— Activity —
The span to copy runs from the line containing "Sort by the X centru column header" to the last line below. Copy it exactly, with nothing else.

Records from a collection
################

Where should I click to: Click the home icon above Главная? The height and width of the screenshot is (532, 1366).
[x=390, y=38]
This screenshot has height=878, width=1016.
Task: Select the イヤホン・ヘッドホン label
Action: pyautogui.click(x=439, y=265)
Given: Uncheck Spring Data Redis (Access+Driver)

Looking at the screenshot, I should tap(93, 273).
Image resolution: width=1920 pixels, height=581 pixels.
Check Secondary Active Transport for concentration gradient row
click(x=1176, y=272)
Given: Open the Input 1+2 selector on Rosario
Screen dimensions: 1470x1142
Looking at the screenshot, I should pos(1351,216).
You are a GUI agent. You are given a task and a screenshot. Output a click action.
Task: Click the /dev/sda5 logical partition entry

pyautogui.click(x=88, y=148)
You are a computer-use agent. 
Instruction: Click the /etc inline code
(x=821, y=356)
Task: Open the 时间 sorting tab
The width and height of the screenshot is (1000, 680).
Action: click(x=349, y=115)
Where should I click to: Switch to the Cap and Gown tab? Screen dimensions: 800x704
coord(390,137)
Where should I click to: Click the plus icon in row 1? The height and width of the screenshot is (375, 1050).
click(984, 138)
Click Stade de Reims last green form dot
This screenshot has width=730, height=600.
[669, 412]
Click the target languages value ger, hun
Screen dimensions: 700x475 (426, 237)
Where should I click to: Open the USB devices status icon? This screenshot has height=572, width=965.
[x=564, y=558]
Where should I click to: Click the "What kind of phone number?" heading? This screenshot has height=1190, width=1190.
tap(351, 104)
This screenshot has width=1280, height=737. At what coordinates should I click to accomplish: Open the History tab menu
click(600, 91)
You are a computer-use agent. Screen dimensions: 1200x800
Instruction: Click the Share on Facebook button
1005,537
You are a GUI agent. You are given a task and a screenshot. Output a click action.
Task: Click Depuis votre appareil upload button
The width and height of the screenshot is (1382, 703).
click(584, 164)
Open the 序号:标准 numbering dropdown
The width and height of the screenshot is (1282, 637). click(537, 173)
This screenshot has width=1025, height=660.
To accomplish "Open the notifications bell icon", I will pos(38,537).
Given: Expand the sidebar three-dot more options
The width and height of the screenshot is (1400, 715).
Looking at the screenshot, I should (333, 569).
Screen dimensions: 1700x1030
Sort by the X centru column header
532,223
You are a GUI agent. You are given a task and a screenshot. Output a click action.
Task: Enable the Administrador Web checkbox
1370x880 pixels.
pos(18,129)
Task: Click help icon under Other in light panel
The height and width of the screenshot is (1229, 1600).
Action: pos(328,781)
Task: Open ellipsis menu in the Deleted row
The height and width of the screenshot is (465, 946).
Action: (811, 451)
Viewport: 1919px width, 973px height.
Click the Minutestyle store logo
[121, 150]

################

— Result below —
Sort by the X centru column header
532,223
You are a GUI agent. You are given a task and a screenshot. Output a click action.
Task: Enable the Administrador Web checkbox
1370x880 pixels.
pos(18,129)
Task: Click help icon under Other in light panel
The height and width of the screenshot is (1229, 1600).
Action: pos(328,781)
Task: Open ellipsis menu in the Deleted row
The height and width of the screenshot is (465, 946).
Action: (811, 451)
Viewport: 1919px width, 973px height.
Click the Minutestyle store logo
[121, 150]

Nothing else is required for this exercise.